Acaba finalmente solo, más símbolo que persona, un fantasma más de esa carnicería que fue la primera guerra
mundial. Los Trotta no podían sobrevivir al
emperador. De hecho, ni el último Trotta ni el emperador podrían sobrevivir a Austria, aquella que
quedó, disminuido, troceada, con los despojos que se repartieron los caciques.
Desde hace bastantes
meses estoy releyendo la bibliografía de mis dos autores favoritos: Böll y
Roth.

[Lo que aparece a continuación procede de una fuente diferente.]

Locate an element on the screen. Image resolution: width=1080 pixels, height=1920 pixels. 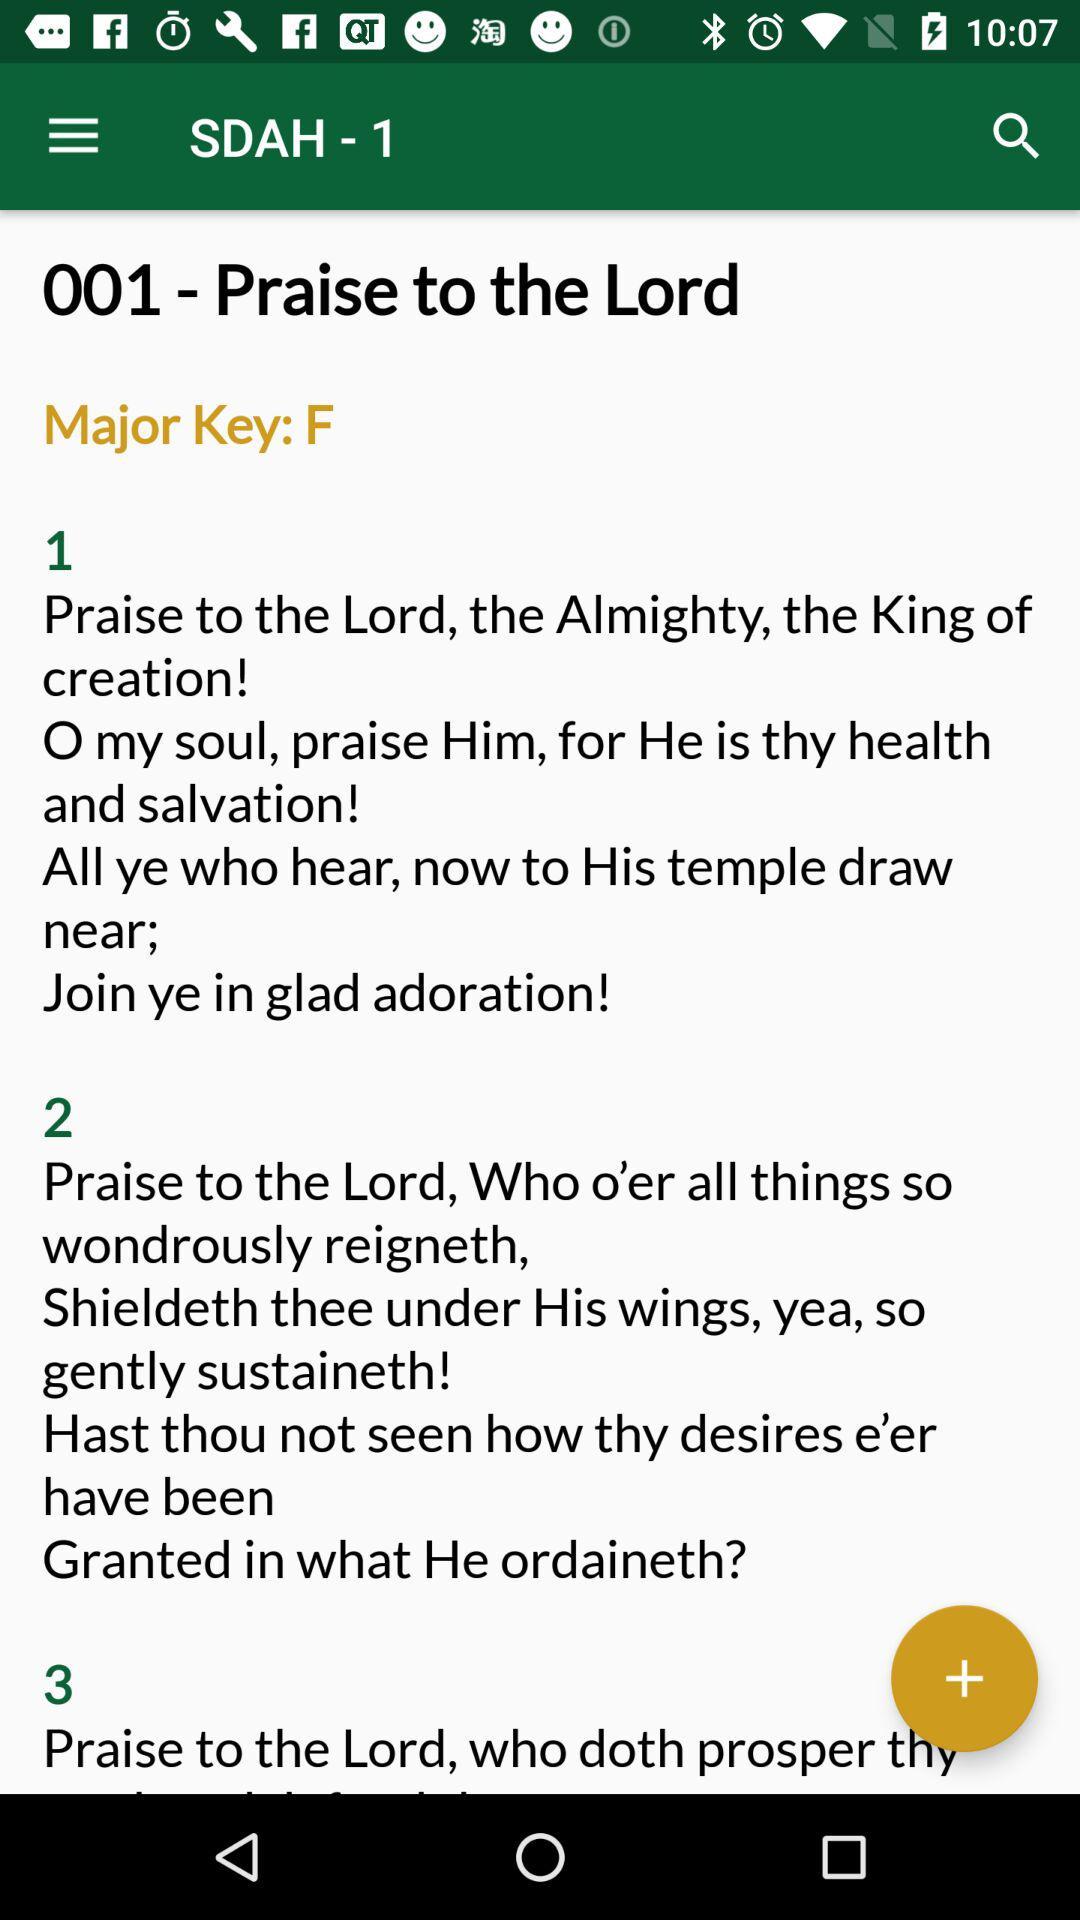
text is located at coordinates (963, 1678).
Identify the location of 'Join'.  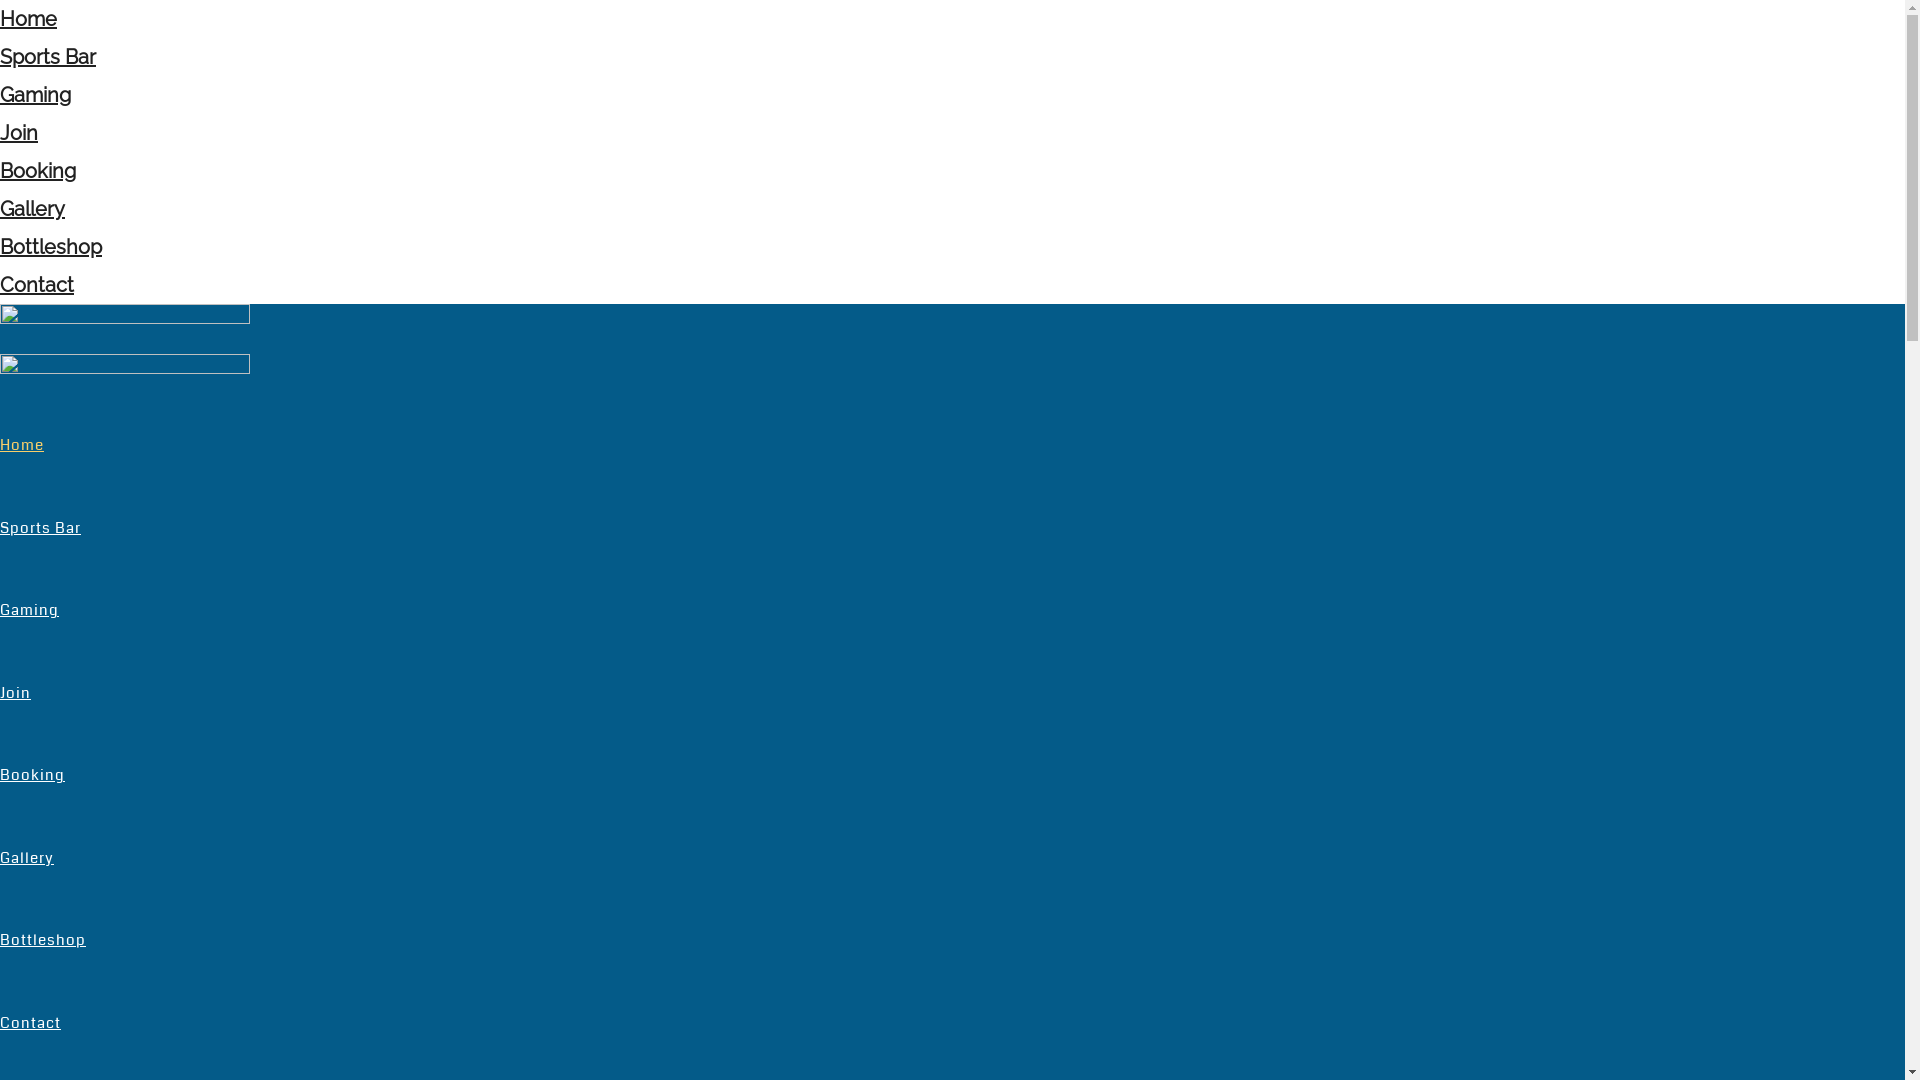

Tocaba releer esta novela por... no sé, ¿tercera, cuarta vez?... Y aun
así consiguió ponerme un nudo en la garganta sobre todo por la figura trágica
del teniente Carlos José de Trotta, con sus gozos y sus desgracias, las pocas personas con las que intima y desaparecen, ese amor y respeto entre padre e
hijo tan contenido, y sin embargo tan profundo. Acabará luchando en la primera
guerra mundial, cumplidor con sus compatriotas, con valentía y un poco sin
sentido.
Esta obra tuvo un enorme éxito cuando se publicó allá por 1932. Al año siguiente, ya estaba traducida al inglés, con idéntica recepción. A lo largo de los años, se fue leyendo traduciendo y leyendo por toda Europa. Leo en la wikipedia –donde tiene esta página–, que el crítico alemán Reich-Ranicki la incluye en su canon de las mejores novelas en alemán, y que Vargas Llosa aludió a ella como la mejor novela política que se ha escrito. Recuerdo que hace años, Pérez-Reverte hizo su lista de los cien libros que consideraba imprescindibles, fueron dos artículos en El semanal, e incluyó precisamente esta novela.
Así que, pese a que Joseph Roth ni siquiera sea mencionado por Riquer y Valverde, no soy la única que lo aprecia. Somos muchos quienes disfrutamos de su obra. Para mí, es uno de esos autores genuinamente europeos que seduce a quienes nos hemos educado en esta cultura tan diversa.
Lo reconozco, es una de mis
novelas favoritas. Mi sentimiento al terminarla es agridulce, no es exactamente
tristeza, ni nostalgia, sino un placer tranquilo unido a cierta desolación, por
la manera en que la vida al final, pese a las buenas intenciones, puede acabar
siendo dolorosa y un poco sin sentido.